Each line from the one containing "Instruction: Click the green" to the end of the records should be copied exactly, and no other line.

********

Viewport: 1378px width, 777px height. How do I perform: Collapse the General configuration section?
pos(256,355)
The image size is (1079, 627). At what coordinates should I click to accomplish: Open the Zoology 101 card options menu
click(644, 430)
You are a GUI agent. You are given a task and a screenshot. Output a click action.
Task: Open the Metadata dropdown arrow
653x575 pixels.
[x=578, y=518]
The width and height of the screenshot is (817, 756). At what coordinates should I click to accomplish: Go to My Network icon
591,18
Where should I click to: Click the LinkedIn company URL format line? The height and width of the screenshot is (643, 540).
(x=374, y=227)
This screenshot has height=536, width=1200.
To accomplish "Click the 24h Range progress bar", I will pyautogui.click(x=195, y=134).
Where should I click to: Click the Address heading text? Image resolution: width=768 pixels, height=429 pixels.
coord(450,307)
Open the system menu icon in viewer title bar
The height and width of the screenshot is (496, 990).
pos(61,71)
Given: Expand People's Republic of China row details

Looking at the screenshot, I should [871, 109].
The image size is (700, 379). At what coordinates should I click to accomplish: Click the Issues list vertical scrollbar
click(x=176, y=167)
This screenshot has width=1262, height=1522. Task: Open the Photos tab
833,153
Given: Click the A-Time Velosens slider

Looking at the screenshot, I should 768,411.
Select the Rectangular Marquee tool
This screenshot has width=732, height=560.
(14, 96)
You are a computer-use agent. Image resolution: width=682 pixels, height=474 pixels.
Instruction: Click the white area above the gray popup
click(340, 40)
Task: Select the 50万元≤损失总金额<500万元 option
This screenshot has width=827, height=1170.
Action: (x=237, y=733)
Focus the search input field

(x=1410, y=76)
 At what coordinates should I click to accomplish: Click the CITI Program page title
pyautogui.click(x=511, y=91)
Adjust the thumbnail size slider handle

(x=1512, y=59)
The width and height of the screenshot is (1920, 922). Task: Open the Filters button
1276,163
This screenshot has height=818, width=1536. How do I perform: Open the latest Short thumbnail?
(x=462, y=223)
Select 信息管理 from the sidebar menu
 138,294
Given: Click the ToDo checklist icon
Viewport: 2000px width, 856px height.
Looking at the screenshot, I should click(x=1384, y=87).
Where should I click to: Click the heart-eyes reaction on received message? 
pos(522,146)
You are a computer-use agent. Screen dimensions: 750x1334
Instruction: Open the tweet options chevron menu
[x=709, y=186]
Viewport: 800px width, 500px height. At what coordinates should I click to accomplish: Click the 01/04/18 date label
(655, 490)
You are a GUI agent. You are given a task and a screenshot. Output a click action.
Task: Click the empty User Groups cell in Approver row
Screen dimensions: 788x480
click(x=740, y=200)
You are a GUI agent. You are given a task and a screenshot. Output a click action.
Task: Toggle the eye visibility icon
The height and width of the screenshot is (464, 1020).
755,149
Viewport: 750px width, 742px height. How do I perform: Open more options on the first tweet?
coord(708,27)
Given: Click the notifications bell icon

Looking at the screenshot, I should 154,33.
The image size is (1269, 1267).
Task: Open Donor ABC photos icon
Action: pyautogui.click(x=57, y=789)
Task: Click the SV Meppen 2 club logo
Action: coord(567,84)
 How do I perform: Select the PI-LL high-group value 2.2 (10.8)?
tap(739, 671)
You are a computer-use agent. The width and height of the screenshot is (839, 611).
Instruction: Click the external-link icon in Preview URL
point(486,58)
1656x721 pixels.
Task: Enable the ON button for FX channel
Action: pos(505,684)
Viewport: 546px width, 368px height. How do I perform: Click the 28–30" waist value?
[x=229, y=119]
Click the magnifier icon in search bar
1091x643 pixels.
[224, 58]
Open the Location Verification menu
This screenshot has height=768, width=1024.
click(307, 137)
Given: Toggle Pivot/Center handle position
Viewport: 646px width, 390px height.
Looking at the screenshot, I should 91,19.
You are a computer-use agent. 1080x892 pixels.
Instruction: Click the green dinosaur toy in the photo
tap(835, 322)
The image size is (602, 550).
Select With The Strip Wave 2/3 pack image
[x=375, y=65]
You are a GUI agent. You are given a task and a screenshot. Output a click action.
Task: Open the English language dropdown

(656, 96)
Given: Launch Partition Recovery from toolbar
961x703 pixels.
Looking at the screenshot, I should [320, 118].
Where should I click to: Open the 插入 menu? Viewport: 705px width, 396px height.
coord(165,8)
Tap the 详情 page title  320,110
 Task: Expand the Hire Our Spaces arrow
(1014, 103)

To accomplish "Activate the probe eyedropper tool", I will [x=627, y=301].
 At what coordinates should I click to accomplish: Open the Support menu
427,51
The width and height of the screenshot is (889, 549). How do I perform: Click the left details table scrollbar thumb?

********

Solved exercise
Instruction: Click the green dinosaur toy in the photo
tap(835, 322)
The image size is (602, 550).
Select With The Strip Wave 2/3 pack image
[x=375, y=65]
You are a GUI agent. You are given a task and a screenshot. Output a click action.
Task: Open the English language dropdown

(656, 96)
Given: Launch Partition Recovery from toolbar
961x703 pixels.
Looking at the screenshot, I should [320, 118].
Where should I click to: Open the 插入 menu? Viewport: 705px width, 396px height.
coord(165,8)
Tap the 详情 page title  320,110
 Task: Expand the Hire Our Spaces arrow
(1014, 103)

To accomplish "Activate the probe eyedropper tool", I will [x=627, y=301].
 At what coordinates should I click to accomplish: Open the Support menu
427,51
The width and height of the screenshot is (889, 549). How do I perform: Click the left details table scrollbar thumb?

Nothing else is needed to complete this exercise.